A farmer in the field Sunday evening along Minnesota State Highway 60 between Zumbrota and Faribault.
THE EARTHY SCENT of freshly-turned soil wafted through the vents of the van Sunday afternoon as my husband and I traveled through southeastern Minnesota after a weekend trek to eastern Wisconsin.
I love that smell of spring, of cold earth warming to the sun after a long winter.

Heading to or from the field on a frontage road along Interstate 90 in southeastern Minnesota on Sunday afternoon.
Planting’s been delayed because of excessive rainfall, as noted by muddy fields, water in road ditches, and by high water in streams, rivers and lakes in many areas.
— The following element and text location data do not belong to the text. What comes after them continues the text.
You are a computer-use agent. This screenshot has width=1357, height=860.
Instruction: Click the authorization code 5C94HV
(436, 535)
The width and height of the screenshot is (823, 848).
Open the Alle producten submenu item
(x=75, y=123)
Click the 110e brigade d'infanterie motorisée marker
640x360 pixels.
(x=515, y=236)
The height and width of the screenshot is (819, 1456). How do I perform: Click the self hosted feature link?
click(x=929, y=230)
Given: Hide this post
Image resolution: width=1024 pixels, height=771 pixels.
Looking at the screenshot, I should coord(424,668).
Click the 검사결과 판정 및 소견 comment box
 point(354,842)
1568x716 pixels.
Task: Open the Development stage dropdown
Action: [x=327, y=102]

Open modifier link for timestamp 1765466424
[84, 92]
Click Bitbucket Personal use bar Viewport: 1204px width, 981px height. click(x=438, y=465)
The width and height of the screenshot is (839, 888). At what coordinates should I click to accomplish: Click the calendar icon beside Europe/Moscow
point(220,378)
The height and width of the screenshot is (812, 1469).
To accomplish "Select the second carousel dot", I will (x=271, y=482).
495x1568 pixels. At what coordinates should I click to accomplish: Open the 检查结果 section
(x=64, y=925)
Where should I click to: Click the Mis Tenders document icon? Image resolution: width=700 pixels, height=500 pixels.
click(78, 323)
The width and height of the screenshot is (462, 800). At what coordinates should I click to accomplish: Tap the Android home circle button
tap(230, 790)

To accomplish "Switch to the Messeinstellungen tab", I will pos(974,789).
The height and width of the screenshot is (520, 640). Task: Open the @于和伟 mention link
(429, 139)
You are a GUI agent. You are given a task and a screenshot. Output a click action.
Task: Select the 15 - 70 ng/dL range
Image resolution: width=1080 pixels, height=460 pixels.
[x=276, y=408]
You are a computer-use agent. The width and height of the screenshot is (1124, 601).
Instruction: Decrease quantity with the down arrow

We drove 600 miles round trip along Minnesota State Highway 60, US Highway 52, a lengthy stretch of Interstate 90, onto a few miles of Interstate 94 and then across central Wisconsin on State Highway 21 from Tomah to Oshkosh and finally onto US Highway 41 north on Saturday and then back the next day.
On Saturday morning, except for a team of horses working the land in central Wisconsin, in the heart of Amish country, we noticed little movement in fields. In extreme southeastern Minnesota, though, farmers had already been out working the ground.
By Sunday, with a day of sunshine and warmer temps, we noticed more earth turned, the blackness distinguishable from soil exposed to harsh winter weather.
Our farmer fathers would be proud of my husband and me for, after all these years away from the farm, still noticing the progress, or lack thereof, of field work.